■ Work required:
The data must be given again exactly as written, with all images omitted.

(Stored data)

BEGIN

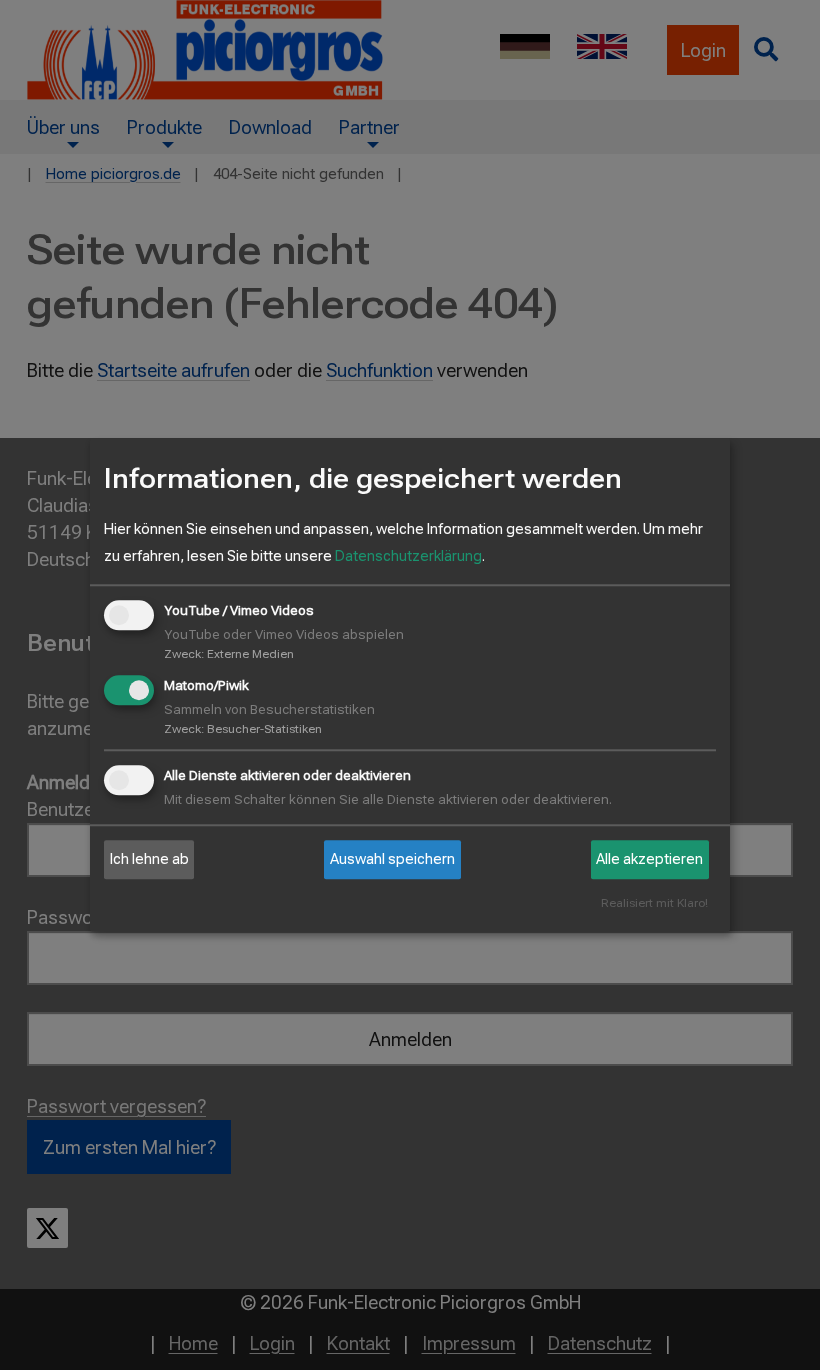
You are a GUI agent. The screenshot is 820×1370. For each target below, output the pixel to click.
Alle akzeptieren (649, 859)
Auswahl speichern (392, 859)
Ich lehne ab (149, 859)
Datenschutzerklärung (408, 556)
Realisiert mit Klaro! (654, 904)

END

■ Result of this task:
You are a GUI agent. The screenshot is 820×1370. For each target below, output the pixel to click.
Alle akzeptieren (649, 859)
Auswahl speichern (392, 859)
Ich lehne ab (149, 859)
Datenschutzerklärung (408, 556)
Realisiert mit Klaro! (654, 904)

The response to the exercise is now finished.